I'm all for home cooking, but one attempt at homemade aligot was enough for me. I see that some American cooks have been hardy enough to cook aligot at home and I respect them for that. Then again, they may not be able to buy aligot manufactured by the Jeune Montagne cheese cooperative in Laguiole. In Aveyron, I can purchase this specialty in any supermarket, and I find it compares quite favorably with the homemade version. It sure is less tiring on my arm, at any rate.



6 comments:
Ahhhh, another fond memory of when we visited you several years ago... Aligot in Laguiole. Mmmmmmm! I can't remember the name of the restaurant, but I can still kind of remember what it looked like. (Why didn't I take more pictures?)

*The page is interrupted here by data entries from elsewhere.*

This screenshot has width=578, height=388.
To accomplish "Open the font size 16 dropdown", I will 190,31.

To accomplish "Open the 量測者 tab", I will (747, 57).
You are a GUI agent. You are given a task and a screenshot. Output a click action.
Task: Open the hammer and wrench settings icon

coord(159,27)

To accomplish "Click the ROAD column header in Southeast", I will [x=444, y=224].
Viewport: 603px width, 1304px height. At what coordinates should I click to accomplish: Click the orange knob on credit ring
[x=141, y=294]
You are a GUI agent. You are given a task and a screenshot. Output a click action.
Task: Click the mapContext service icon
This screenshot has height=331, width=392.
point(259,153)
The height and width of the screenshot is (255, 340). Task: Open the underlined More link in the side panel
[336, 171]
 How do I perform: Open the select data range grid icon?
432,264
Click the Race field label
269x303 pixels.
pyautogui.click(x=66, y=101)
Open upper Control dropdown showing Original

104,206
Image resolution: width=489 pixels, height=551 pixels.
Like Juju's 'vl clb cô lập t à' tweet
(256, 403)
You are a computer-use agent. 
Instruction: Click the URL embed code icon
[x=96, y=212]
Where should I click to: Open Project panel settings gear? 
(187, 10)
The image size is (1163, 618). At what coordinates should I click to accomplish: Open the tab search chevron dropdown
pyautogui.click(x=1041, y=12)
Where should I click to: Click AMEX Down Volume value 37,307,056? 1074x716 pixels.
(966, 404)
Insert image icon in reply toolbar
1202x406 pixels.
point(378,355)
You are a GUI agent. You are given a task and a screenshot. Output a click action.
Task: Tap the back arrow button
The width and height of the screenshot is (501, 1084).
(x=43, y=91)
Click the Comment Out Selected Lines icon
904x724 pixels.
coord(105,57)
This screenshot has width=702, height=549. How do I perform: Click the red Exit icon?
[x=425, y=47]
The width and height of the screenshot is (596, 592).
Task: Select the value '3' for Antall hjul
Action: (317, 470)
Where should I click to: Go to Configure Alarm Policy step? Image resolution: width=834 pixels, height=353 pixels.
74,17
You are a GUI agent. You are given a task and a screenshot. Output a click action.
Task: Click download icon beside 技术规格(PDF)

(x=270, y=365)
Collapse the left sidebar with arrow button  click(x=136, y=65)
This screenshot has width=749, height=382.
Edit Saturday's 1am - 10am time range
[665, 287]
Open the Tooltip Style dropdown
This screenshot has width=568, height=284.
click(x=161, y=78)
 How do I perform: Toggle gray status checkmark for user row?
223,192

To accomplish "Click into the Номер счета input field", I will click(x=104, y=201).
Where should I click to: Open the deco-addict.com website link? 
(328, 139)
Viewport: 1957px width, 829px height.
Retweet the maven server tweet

The only time I've eaten aligot was at the Ambassade d'Auvergne restaurant in Paris, near the Pompidou Center. It was served with an Auvergnate sausage.
I can't say I was impressed. The sausage is rich already, and the purée of potatoes enriched with all that cheese is a little much. I think an aligot could stand by itself as a main course, accompanied by a green vegetable or a good salad (salade verte with a home-made vinaigrette). I'll have to try to make an aligot -- if I can find tomme d'auvergne here in the Loire Valley.
this sounds like something i'd love to try -- but i don't know if i can find tomme cheese here -- the cook's food thesaurus says muenster is an acceptable substitute -- would you agree?
(hi betty, found you through the foodwriting list.)
I agree with Ken, sausage and aligot are a bit much. I prefer aligot served with a leaner meat, or, as Ken suggested, with a good salad.
It's also a great dish after a day in the snow up in the Aubrac mountains.
The best pre-prepared Aligot I've eaten is Marie de Livinhac's :
http://www.testadaz.com/mic/00570.html
I've published the above comment with its link, in the name of freedom of blogging, although I don't want to particularly advertise any specific product.
Marie de Livinhac, a local company makes a freeze-dried style aligot that is really quite good for that type of product. If you can't buy a vacuum-packed or "traiteur"-style aligot, it's certainly a good way to get an idea of what aligot tastes like.